Это языческое мироощущение светится во всех поступках и работах Винкельмана и особенно ярко проступает в письмах ранней поры, где его дух еще закаляется в борьбе с новейшими религиозными убеждениями. Такой образ мыслей, такой уход от всякого христианского миропонимания, более того — отвращение к нему, надо не терять из виду, когда хочешь судить о так называемой перемене религии Винкельманом. Партии, на которые делится христианская религия, были ему одинаково безразличны, ибо в силу своей натуры он никогда не принадлежал ни к одной из церквей.
Если древние, — за что мы их превозносим, — были подлинно целостными людьми, то они должны были, при их радостном восприятии себя и окружающего мира, познать во всем объеме отношения между отдельными человеческими существами и не могли пройти мимо того восторга, который порождается союзом двух сходственных натур.
И здесь также выступает примечательное различие между древним и новым временем. Отношение к женщине, ставшее у нас столь тонким и одухотворенным, едва возвышалось тогда над границами самых низменных потребностей. Отношение родителей к детям было, по-видимому, несколько более благородным. Но все эти чувства заменяла им дружба между лицами мужского пола, хотя мы знаем также и о Хлориде и Тийе, подругах, неразлучных даже в аду.
Страстное выполнение обрядов любви, блаженство неразлучности, самопожертвование одного для другого, выраженное предопределение на всю жизнь и неизбежное сопутствие в смерть повергают нас при созерцании союза двух юношей в изумление, и мы чувствуем себя пристыженными, когда поэты, историки, философы, ораторы засыпают нас сказаниями, событиями, чувствами, убеждениями подобного содержания и значения.

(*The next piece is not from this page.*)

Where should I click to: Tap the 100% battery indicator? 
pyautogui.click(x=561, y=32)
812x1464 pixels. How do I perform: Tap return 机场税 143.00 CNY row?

Винкельман ощущал себя рожденным для такого рода дружбы, не только склонным к ней, но и всем своим существом ее жаждущим; он воспринимал самого себя только в формах дружбы, он сознавал себя только в образе целого, дополненного присутствием другого. Уже в ранние годы воплотил он эту идею в объект, может быть, недостойный, посвятил себя ему, во имя его жил и страдал; ради него при всей своей бедности изыскивал средства быть богатым, жертвовал собой, не колеблясь заложил бы для него свое существование, свою жизнь. Здесь, даже в нужде и унижении, Винкельман чувствует себя великим, богатым, щедрым и счастливым, всегда готовым помочь тому, кого он любит больше всего на свете, кому он — и это высшее самопожертвование! — прощает даже неблагодарность.
Как ни менялись времена и обстоятельства, Винкельман одинаково стремился превращать все достойное, с чем он встречался, в новую дружбу; и если многие из этих кумиров легко и быстро исчезали с его пути, то все же столь благородное его стремление завоевывало ему много достойнейших сердец, и он имел счастье поддерживать прекрасные отношения с лучшими людьми своего круга и времени.
Но поскольку глубокая потребность в дружбе, в сущности, сама создает и формирует свой объект, постольку для человека, мыслящего по образу и подобию древних, отсюда возникает лишь одностороннее, нравственное благо, внешний же мир мало что принесет ему, если по счастливой случайности он не встретит родственного, сходного влечения и не столкнется с человеком, способным таковое удовлетворить. Мы имеем в виду стремление к чувственно-прекрасному, а также и само чувственно-прекрасное; ибо высший продукт постоянно совершенствующейся природы — это прекрасный человек. Правда, природе лишь редко удается создать его; ее идеям противоборствует слишком много различных условий, и даже для ее всемогущества невозможно долго пребывать в совершенном и даровать прочность раз сотворенной красоте, ибо, точно говоря, прекрасный человек прекрасен только мгновение.